** INSTRUCTIONS FOR THE TASK **
Each line of the data is to be output verbatim, with the images removed.

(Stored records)

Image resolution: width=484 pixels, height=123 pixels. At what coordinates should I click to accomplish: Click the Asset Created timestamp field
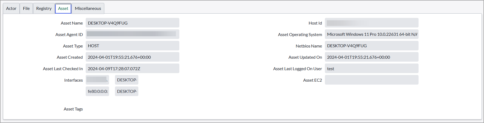(132, 57)
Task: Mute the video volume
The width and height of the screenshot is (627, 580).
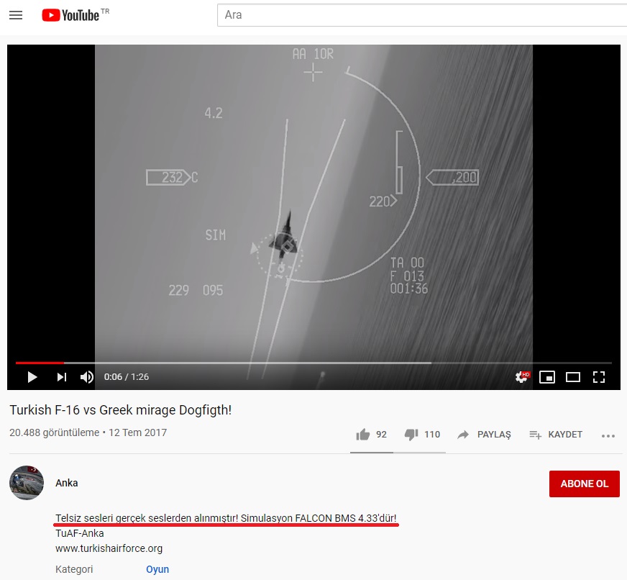Action: point(87,377)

** RESPONSE TO THE EXERCISE **
Image resolution: width=484 pixels, height=123 pixels. At what coordinates should I click to accomplish: Click the Asset Created timestamp field
(132, 57)
Task: Mute the video volume
The width and height of the screenshot is (627, 580).
Action: point(87,377)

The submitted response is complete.